Coming back to sit on the edge of the armchair, Vic leaned towards them. “Nathan, for one thing. Why did Lydia call Nathan and tell him she wanted to see him?”
“I imagine they assumed she wanted him to find her rather than the cleaning lady or some unfortunate neighbor,” Kincaid offered.
“She would never have done that, don’t you see? Not to Nathan. They were very old friends, and he’d just lost his wife a few months earlier after a long battle with cancer. She wouldn’t have deliberately subjected him to such distress.”
“Sometimes when people are depressed they do un-”
Vic was shaking her head adamantly. “And what about her clothes? Lydia had style, damnit-you can’t possibly think she’d have set such an elaborate scene, then killed herself in old, grubby things?”
“I have to admit it seemed a bit queer to me,” Kincaid said cautiously. “But sometimes-”
“And the business about the poem is absurd,” Vic went on, unheeding. She started rifling through the pages. “Let me just-”
“Why?” The sharpness in his voice made Vic look up, hands stilled for a moment on the pages. “Why is it absurd?” he repeated.
“Because she didn’t write it,” Vic said flatly. “It’s an excerpt from a Rupert Brooke poem called ‘Choriambics.’”
“Could I see it?” asked Gemma. She took the page from Vic’s outstretched hand, and when she found they were both watching her, she began to read aloud slowly.
In the silence of death; then may I see dimly, and
know, a space ,
Bending over me, last light in the dark, once, as of
old, your face .
Gemma looked up. “It does seem fitting, especially if she’d lost a great love.”
“And if she was obsessed with Rupert Brooke, what could have been more appropriate than to use one of his poems as her final message?” said Kincaid.
“Rather than her own voice?” Vic shook her head and took a breath, a calming effort. “Lydia was a poet first. That’s what made her who she was. That’s why I wanted to write about her. Women need those kinds of models-we need to hear the stories of women who have lived out their dreams, regardless of the cost. That way maybe we can get there, too, and without so much suffering along the way.”
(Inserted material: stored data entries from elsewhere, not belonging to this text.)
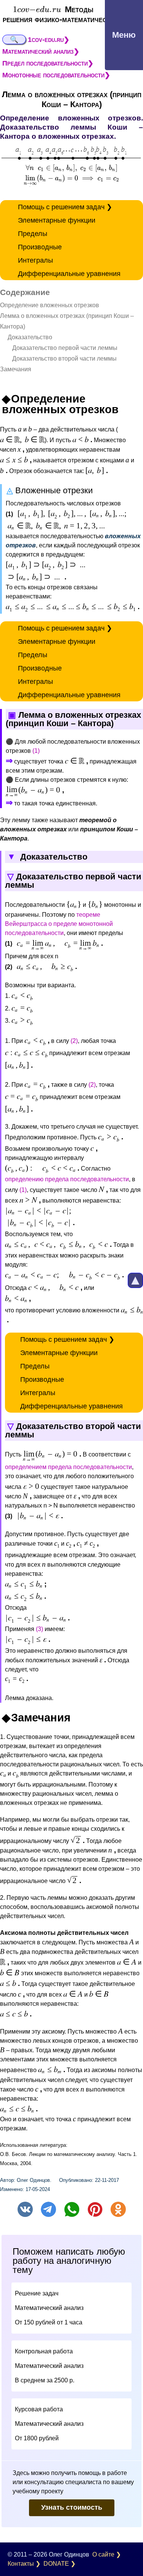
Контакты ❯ (24, 2563)
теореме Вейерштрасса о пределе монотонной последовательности (59, 923)
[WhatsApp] (71, 2209)
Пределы (32, 233)
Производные (40, 247)
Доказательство (26, 337)
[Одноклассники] (118, 2209)
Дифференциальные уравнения (69, 273)
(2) (74, 1041)
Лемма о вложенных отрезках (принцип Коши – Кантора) (67, 321)
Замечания (15, 369)
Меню (124, 35)
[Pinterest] (95, 2209)
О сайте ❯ (106, 2554)
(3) (39, 1629)
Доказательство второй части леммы (58, 358)
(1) (36, 750)
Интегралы (35, 260)
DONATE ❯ (59, 2563)
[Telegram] (48, 2209)
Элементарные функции (56, 220)
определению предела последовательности (67, 1179)
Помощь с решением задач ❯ (65, 207)
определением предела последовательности (68, 1467)
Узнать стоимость (71, 2507)
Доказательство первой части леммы (58, 348)
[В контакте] (25, 2209)
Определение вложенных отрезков (49, 305)
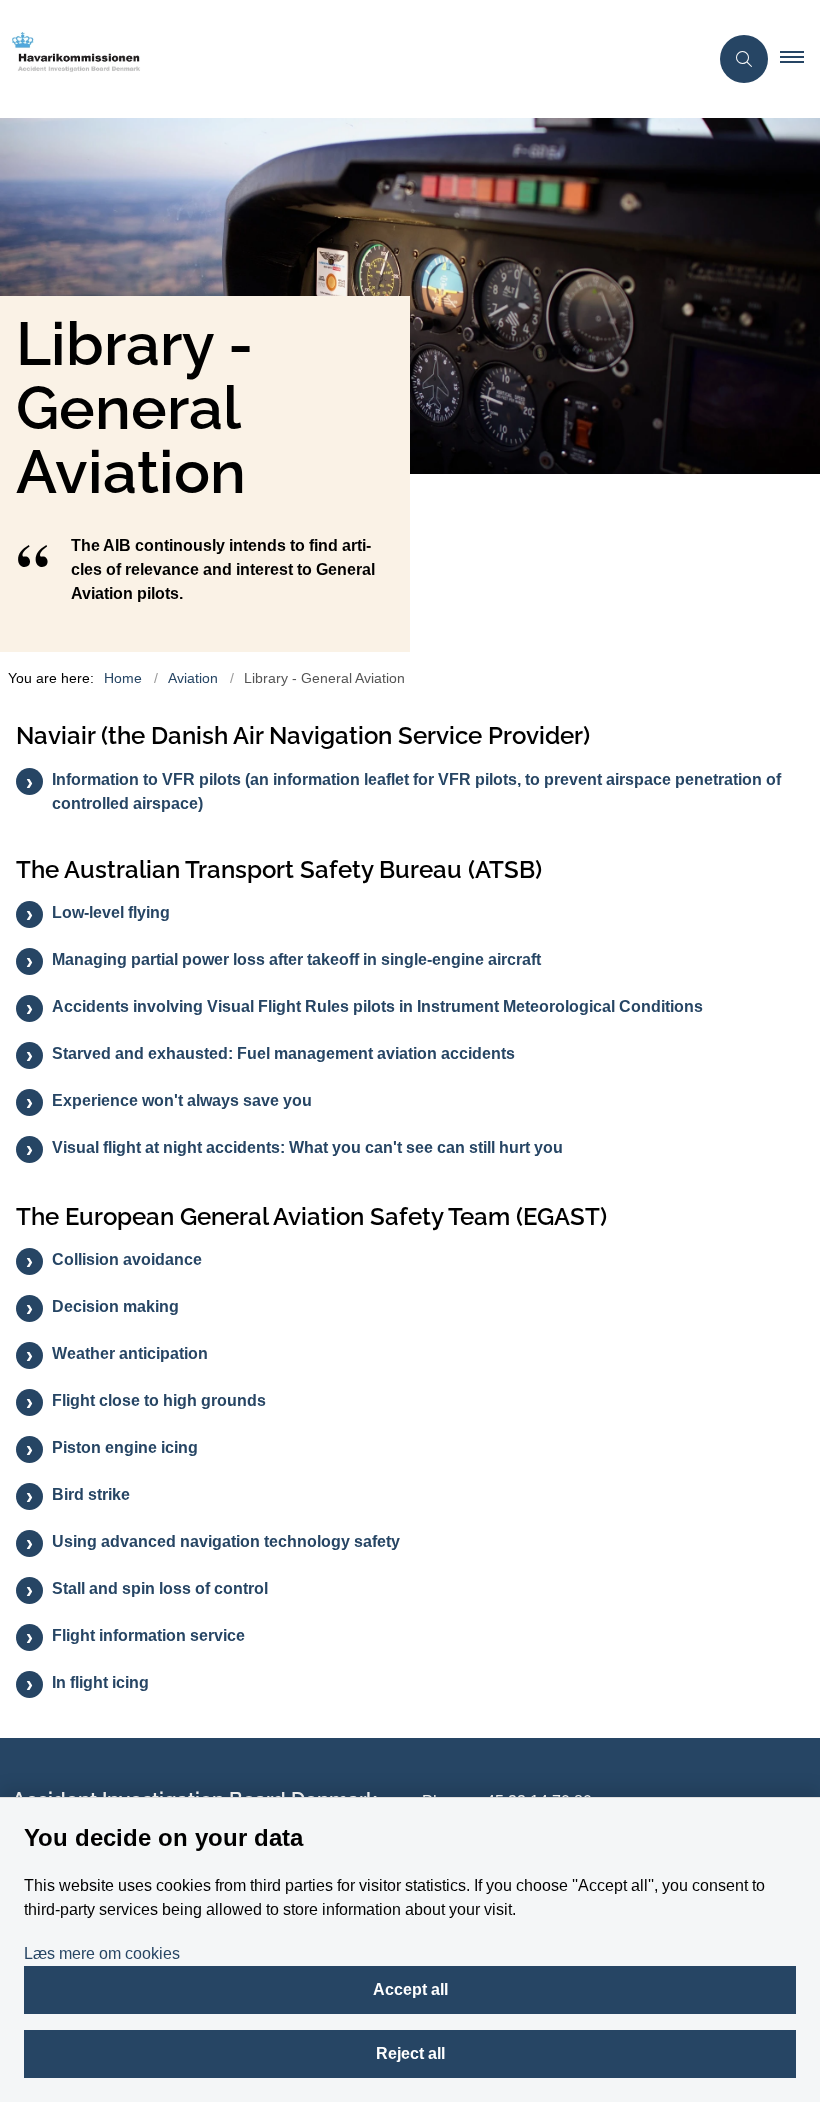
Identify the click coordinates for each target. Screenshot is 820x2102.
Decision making (115, 1306)
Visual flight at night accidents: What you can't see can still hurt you (307, 1147)
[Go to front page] (346, 59)
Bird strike (91, 1494)
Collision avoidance (127, 1259)
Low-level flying (111, 912)
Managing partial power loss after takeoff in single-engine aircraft (296, 959)
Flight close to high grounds (159, 1400)
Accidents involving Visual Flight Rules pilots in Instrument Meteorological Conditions (377, 1006)
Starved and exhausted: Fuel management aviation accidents (283, 1053)
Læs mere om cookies (102, 1953)
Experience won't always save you (182, 1100)
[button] (800, 59)
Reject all (410, 2053)
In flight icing (100, 1682)
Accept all (410, 1989)
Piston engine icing (125, 1447)
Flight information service (148, 1635)
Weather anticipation (130, 1353)
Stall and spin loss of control (160, 1588)
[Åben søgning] (744, 59)
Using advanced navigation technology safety (226, 1541)
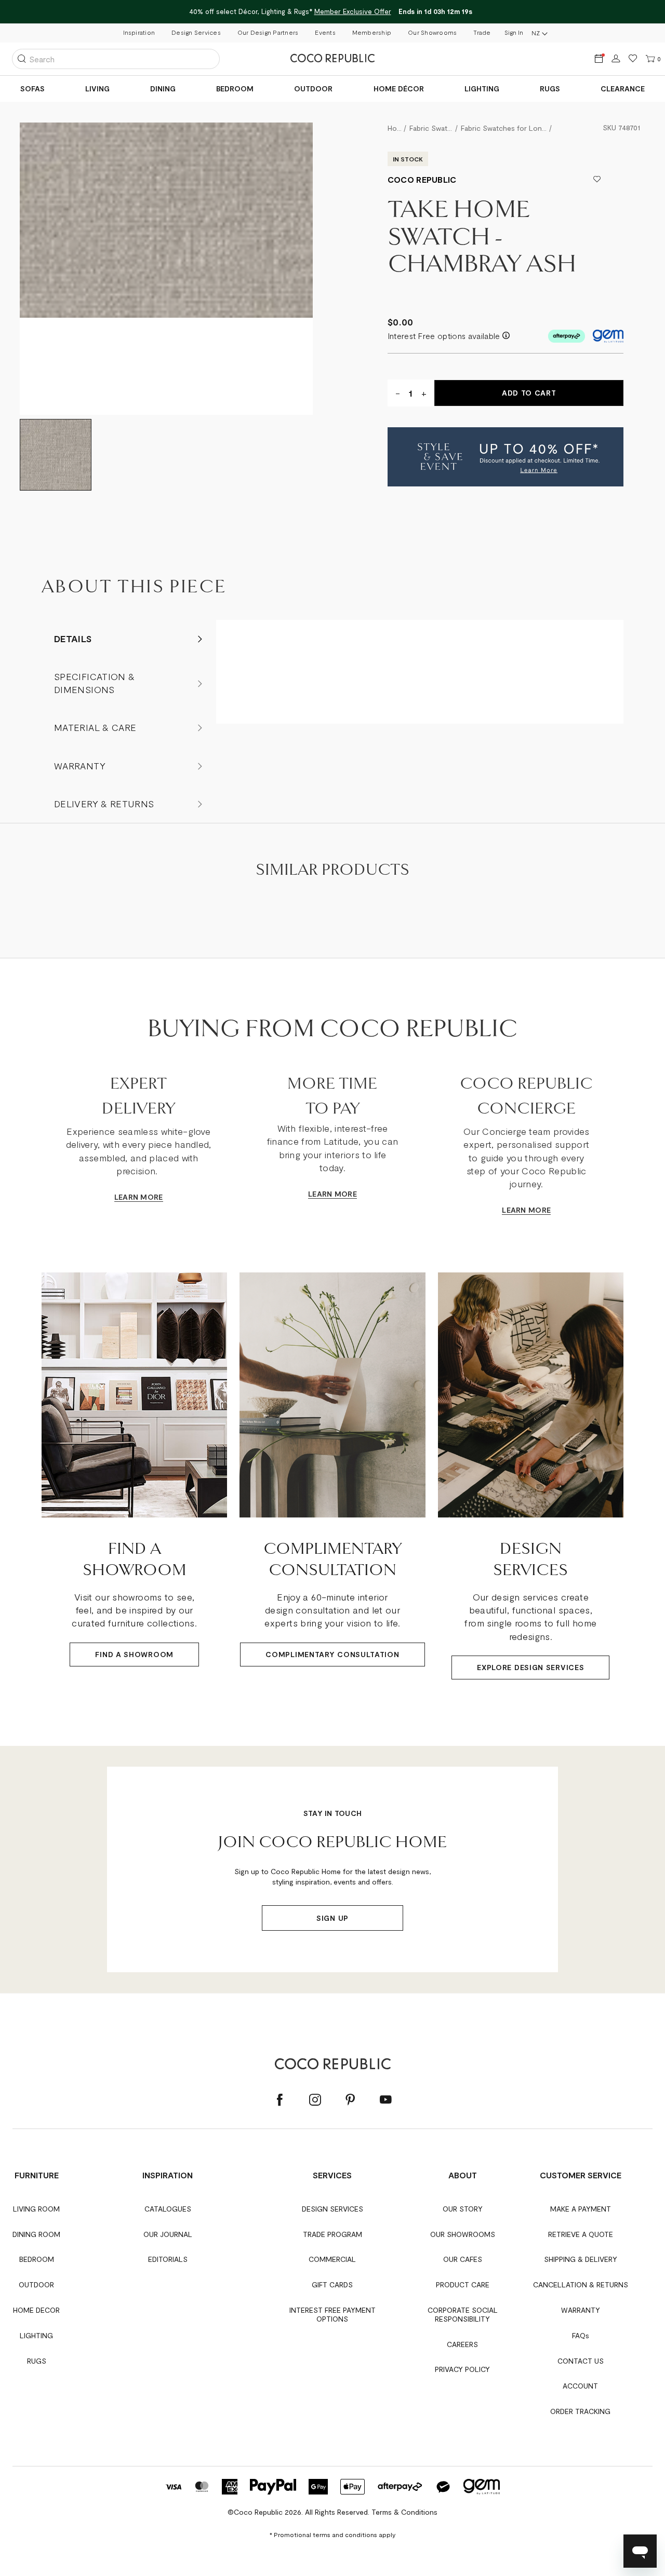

“Then why would she have had an excerpt from a Brooke poem in her typewriter if it wasn’t meant for a suicide note?” Kincaid asked, raising a skeptical brow.
“I haven’t a clue. All I can tell you is that she would never have used someone else’s words.” Vic rubbed at her face, then said through splayed fingers, “Oh, how can I make you understand? Words were everything to her-her joy, her sorrow, her comfort. She would not have abandoned them in the final extreme. It would have been a betrayal beyond measure.”
The fire popped, and in the silence that followed, Gemma said, “I do. Understand, I mean. I think I understand what you’re saying.”
“You don’t think I’m daft?”
“No. Even if I don’t know much about poetry, I understand about not giving up who you are.”
Vic turned to Kincaid. “And have I convinced you?”
After a long moment he said a bit grudgingly, “Yes, I suppose so. But I still don’t see how-”
“There’s more,” Vic said. “Since I saw you last. Last week Nathan gave me a book he found among Lydia’s things, Edward Marsh’s memoir of Rupert Brooke. It was published in 1919, and included the first posthumous collection of Brooke’s poems. It was one of Lydia’s treasures-she found it in a secondhand bookshop her first year at Cambridge.
“I put it in the stack on my bedside table”-she flashed a smile at Kincaid, and Gemma wondered if Vic’s habit of taking books to bed had been a point of contention between them-“but it wasn’t until last night that I settled down to have a good look at it. You can’t imagine how I felt when I leafed through it and the manuscript pages fell out.” Vic smiled as if even the memory were delicious.